Fueron segundos. Se me hicieron agua los ojos y recordé el capítulo del show que conduce James Corden, Carpool Karaoke, que se hizo viral hace unas semanas con el mismo Paul de copiloto por las calles de Liverpool. Lo recordé a él y recordé el sueño que contó, en que su mamá, recientemente fallecida, le decía algo que él convirtió en un himno que ha acompañado a cientos de millones de personas en medio del dolor o el agobio.
Recordé la fuerza inigualable de un estribillo cuando lo invocamos en cualquier rincón del orbe. Pensé en los poderes de la música y de ese hombre, delgado y vital, que parece una tetera con un peinado excelso. Dejé mi dedo en Rec y grabé esos 40 segundos que le tomó ir de un pasillo a otro de Grand Central. En segundos se fue la gente y en minutos estaba todo solo de nuevo. Solo una mujer policía y su perro se mantenían de pie, justo donde todo había ocurrido.
El salón Vanderbilt se desocupó con diligencia. Cuando volví hacia el salón central, ya no quedaba nadie. Se veían las sillas, las cortinas negras descorridas. También un cartel que alertaba que por el día, estaría cerrado el acceso que corresponde a ese flanco. Mucha gente seguía su paso, ajena, y unos cuantos se detenían y señalaban el lugar, como se refieren los feligreses a una ermita donde se apareció un santo. Tomé algunas fotos del sitio y de la gente. Dejé el edificio y salí al aire de la calle 42.
Afuera había un despliegue que solo alguien que hubiera sido bajista de los Beatles podía convocar. Camiones de televisión, camionetas de seguridad, más policías. Un hombre alto, sinceramente alegre, con una chemisse color sepia venía de frente a mí, rodeado de gente. Era Jimmy Fallon. La gente esperaba la salida de Paul y los oficiales, inalterables, les pedían que por favor no obstruyeran el paso peatonal. Estuve varios minutos entre la muchedumbre hasta que un oficial, con mucha piedad, me explicó que McCartney no saldría por donde todos lo esperaban y que tardaría en hacerlo, pues estaban grabando unas entrevistas dentro del edificio.
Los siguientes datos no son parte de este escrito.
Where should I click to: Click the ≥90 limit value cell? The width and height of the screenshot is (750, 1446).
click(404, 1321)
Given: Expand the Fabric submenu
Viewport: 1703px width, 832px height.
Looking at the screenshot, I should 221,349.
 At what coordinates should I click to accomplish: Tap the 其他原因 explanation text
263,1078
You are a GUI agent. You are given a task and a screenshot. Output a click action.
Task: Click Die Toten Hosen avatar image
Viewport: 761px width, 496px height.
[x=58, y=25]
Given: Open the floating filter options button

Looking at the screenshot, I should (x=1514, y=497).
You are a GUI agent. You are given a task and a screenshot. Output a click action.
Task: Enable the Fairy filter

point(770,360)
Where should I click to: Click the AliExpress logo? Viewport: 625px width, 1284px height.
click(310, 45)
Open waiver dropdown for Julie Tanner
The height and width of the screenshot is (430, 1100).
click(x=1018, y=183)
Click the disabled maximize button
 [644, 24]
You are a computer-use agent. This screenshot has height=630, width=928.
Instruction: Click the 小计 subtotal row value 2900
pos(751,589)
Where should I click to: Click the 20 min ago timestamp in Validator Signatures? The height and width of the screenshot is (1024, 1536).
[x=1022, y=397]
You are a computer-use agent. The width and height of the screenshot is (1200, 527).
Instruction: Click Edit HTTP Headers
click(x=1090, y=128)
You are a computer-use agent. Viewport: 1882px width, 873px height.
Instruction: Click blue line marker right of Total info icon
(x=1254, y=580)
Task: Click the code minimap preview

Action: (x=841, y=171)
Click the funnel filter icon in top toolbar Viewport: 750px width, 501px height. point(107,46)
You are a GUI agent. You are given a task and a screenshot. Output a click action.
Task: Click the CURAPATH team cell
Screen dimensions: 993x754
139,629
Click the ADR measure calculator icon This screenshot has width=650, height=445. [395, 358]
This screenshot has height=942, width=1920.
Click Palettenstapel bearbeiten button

Volví a echarle una ojeada a las fotos que tomé y en especial al video de los 40 segundos. Me alegré de haberme acercado hasta la estación y vi la hora. Eran las 9:27 y el gimnasio cerraba a las 11pm. Pensé en volver al gimnasio por unos 40 minutos y concluir mis 1050 calorías diarias luego de que la ciudad de Nueva York me volviera a poner en mi sitio. No lo hice.